Eric Firestone Gallery is pleased to announce the exhibition Reuben Kadish: Earth Mothers, a major survey on the significant postwar American sculptor and painter. With this exhibition, the gallery also announces exclusive representation of the Reuben Kadish Foundation. The exhibition is curated in collaboration with the Reuben Kadish Foundation and its chairman, Judd Tully.
On view will be painting and sculpture by Reuben Kadish from the 1940s through the 1980s. It will be presented in an immersive exhibition design conceived by Volfram Art & Design. This is the first comprehensive survey of Kadish’s work in New York City since a 1985 show at the Artists' Choice Museum. Included will be nearly 100 small, whimsical bronze figurines; the rare extant 1940s paintings; expressionist figurative sculptures of the 1950s and 60s; wall reliefs; monotypes depicting fantastical hybrid creatures; and monumental memorial heads of the 1980s. Kadish’s bronze sculptures are unique, made by lost-wax casting.
After a studio fire in the late 1940s destroyed all but a few of his paintings, Reuben Kadish (1913–1992) stopped painting and transformed himself into a sculptor. His deeply scored terracotta and bronze sculptures are reflective of his Abstract Expressionist roots, even though they represent figures and heads. They are intense and haunting works, evoking Kadish’s ongoing concern with social justice, humanitarian issues, war crimes, and genocide. Rugged and monumental works, they feel as ancient as they are modern—reflecting a universal human condition and suggesting archeological discovery. Kadish has a singular and significant voice in the history of postwar American art.
Excerpt from Oral History Interview with Reuben Kadish Harlan Phillips, Archives of American Art, 1964
What I learned about technique, I learned after I left [David Alfaro Siqueiros]. I have a natural bent, let's say, to pick up technical solutions. I can do things with my hands. I know where to go to find the right book to get the right formula ... as far as I'm concerned, there is no mystery about techniques. Most of the things that we have done came out of the Stone Age. Bronze casting came out of the Stone Age... so it has been around for many thousands of years, including fresco painting.
- Reuben Kadish
Mr. Kadish, who was born in Chicago on Jan. 29, 1913, and reared in Los Angeles, started his career as a painter, studying with theWest Coast painter Lorser Feitelson while still a teenager. While attending the Otis Art Institute in Los Angeles, he formed close friendships with Jackson Pollock and Philip Guston, who would become Abstract Expressionists. Mr. Kadish's sculpture, made in either terra cotta or bronze, always had a strong Expressionist slant, but his interests in the figure and in social content kept his art representational. Collaborations on murals in 1933, Mr. Kadish apprenticed briefly as a fresco painter to David Alfaro Siqueiros, the Mexican muralist, and thereafter collaborated with Mr. Guston on murals in California and Mexico. While in Mexico, the Aztec sculpture of ancient Mexico made an indelible impression on him, as did the sculpture of India, which he encountered while working in Asia in the Army Artist Unit in the last two years of World War II. After the war, he moved to New York City. In 1946, to support his family, he bought a dairy farm in Vernon, which he operated for 10 years. During this period, he stopped painting and eventually took up sculpture. In 1961, he had his first one-man show in New York City and began teaching art at Cooper Union.
- Roberta Smith
During the 60’s, Kadish’s wife, Barbara Weeks Kadish, actively pursued her life-long passion for archaeology at New York University, eventually heading NYU’s Pre-History Dig at Aphrodisias in Southwestern Turkey.

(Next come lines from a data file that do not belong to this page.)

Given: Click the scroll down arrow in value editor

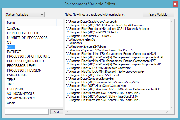Looking at the screenshot, I should tap(172, 107).
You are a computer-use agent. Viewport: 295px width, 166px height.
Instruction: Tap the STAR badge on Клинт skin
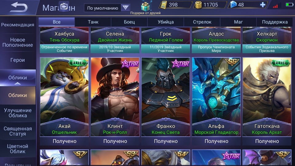(129, 64)
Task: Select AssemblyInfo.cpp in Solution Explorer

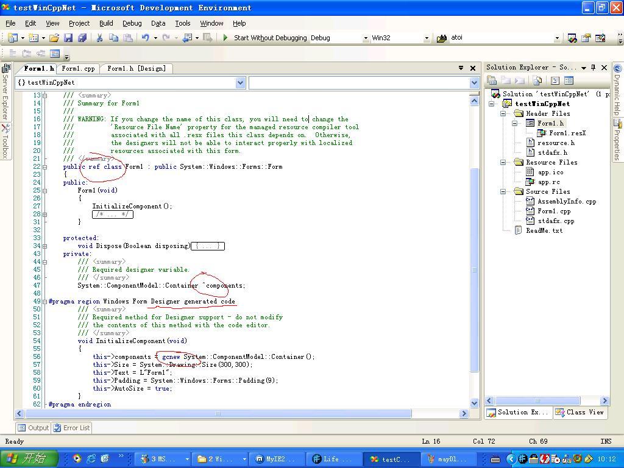Action: [x=566, y=201]
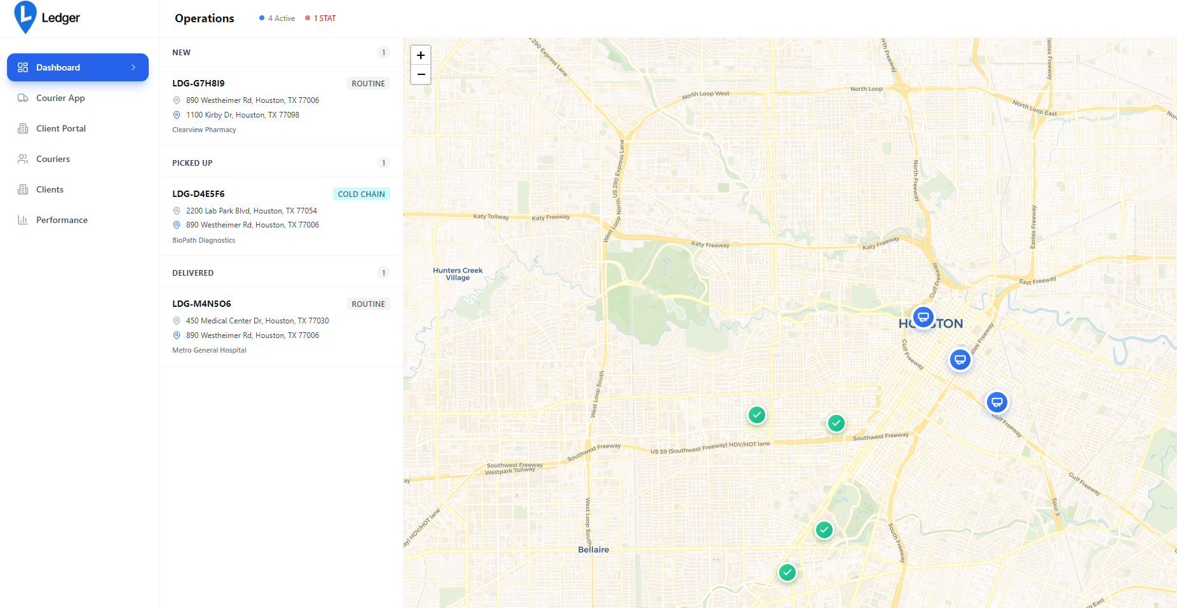Click the Performance chart icon in sidebar
The height and width of the screenshot is (608, 1177).
23,220
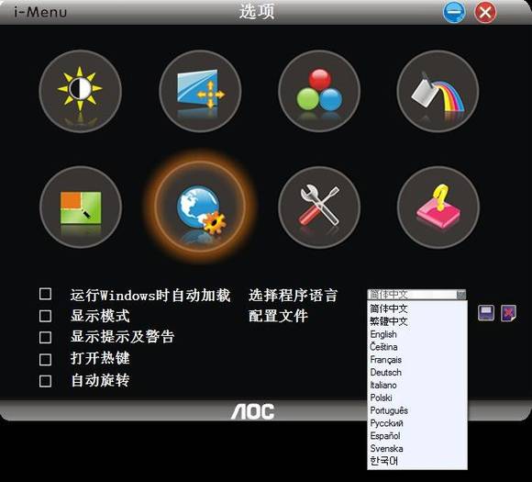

Julian, the youngest of their three sons, accompanied Barbara to Turkey for several of her summer expeditionary digs.
In 1962, Dan Kadish, the couple’s oldest son, married Philip Guston’s daughter, Musa Jane Guston.
Kadish created an impressive oeuvre of deeply scored terra cotta and bronze sculpture that was viscerally reflective of his Abstract Expressionist roots and hammered out a respectable exhibition career. It included stints with the Elaine Poindexter Gallery and Grace Borgenicht Gallery as well as two retrospective exhibitions at the Artists’ Choice Museum in SoHo (1985) and the New Jersey State Museum (1990).

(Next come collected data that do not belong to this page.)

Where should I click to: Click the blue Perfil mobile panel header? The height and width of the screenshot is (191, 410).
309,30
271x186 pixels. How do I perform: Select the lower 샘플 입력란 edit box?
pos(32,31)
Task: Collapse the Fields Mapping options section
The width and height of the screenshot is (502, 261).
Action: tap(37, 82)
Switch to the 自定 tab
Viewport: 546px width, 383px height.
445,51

But for a variety of complex reasons, some of it a result of his decidedly prickly and often combative manner, Kadish made a far larger impact on a generation of art students who passed through the great hall of Cooper Union than his career in the New York art world.
Judd Tully, Chairman, Reuben Kadish Art Foundation
Kadish is represented in public collections including the Los Angeles County Museum of Art; Fine Arts Museums of San Francisco; The Museum of Modern Art, New York; and the Whitney Museum of American Art, New York. In addition to the retrospective at the Artists Choice Museum, Kadish was the subject of solo exhibitions at the New Jersey State Museum (1990); the Pollock-Krasner House and Study Center (2004); and the University of Kentucky Art Museum, Lexington (2018).